**TO DO**
Pick out all lines of the entries that include the word "resolution" and copy them.

= = = = = = =

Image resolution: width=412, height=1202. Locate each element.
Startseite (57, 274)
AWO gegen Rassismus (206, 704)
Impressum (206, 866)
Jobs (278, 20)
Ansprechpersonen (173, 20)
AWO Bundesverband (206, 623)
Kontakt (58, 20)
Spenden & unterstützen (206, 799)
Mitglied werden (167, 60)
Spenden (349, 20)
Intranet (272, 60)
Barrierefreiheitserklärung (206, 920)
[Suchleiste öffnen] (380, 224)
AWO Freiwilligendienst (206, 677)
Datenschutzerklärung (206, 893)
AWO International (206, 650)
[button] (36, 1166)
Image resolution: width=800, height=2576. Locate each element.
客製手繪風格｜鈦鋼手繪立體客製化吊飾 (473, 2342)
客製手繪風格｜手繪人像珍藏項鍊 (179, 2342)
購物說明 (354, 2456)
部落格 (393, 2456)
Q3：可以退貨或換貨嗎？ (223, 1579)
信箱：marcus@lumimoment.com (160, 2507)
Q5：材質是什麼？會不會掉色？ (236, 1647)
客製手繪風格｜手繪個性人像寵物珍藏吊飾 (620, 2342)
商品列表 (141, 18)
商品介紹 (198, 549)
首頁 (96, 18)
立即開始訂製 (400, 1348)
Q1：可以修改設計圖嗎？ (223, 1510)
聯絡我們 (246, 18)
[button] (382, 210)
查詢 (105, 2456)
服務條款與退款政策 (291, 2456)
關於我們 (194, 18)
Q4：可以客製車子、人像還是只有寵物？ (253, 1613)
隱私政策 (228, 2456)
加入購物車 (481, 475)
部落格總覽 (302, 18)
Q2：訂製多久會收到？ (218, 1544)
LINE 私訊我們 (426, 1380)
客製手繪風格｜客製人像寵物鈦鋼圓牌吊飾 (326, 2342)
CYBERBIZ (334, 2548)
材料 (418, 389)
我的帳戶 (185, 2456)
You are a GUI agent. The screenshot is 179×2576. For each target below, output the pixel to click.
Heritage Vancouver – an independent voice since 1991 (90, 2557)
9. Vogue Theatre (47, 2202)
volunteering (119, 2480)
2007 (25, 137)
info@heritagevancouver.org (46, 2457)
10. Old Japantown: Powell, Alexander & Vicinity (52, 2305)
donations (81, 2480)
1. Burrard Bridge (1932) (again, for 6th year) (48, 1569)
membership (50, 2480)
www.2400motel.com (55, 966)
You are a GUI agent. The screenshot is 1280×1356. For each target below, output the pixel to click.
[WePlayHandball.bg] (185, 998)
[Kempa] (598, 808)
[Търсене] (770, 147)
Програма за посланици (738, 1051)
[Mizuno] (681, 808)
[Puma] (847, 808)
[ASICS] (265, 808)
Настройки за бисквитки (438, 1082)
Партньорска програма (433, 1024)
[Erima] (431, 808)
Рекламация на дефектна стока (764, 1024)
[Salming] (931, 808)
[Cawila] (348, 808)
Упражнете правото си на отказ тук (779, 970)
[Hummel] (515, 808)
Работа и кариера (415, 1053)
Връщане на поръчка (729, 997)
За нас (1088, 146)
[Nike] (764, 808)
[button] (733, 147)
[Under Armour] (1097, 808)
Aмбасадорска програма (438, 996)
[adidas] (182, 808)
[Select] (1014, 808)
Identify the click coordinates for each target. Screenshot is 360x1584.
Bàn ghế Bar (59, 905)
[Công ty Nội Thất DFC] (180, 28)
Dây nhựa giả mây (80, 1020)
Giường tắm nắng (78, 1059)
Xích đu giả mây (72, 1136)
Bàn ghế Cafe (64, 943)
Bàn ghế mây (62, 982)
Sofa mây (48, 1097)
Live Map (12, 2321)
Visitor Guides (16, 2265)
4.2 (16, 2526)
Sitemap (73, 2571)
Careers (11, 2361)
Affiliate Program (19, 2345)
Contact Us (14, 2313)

= = = = = = =

**EXERCISE RESULT**
Image resolution: width=412, height=1202. Locate each element.
Image resolution: width=800, height=2576. Locate each element.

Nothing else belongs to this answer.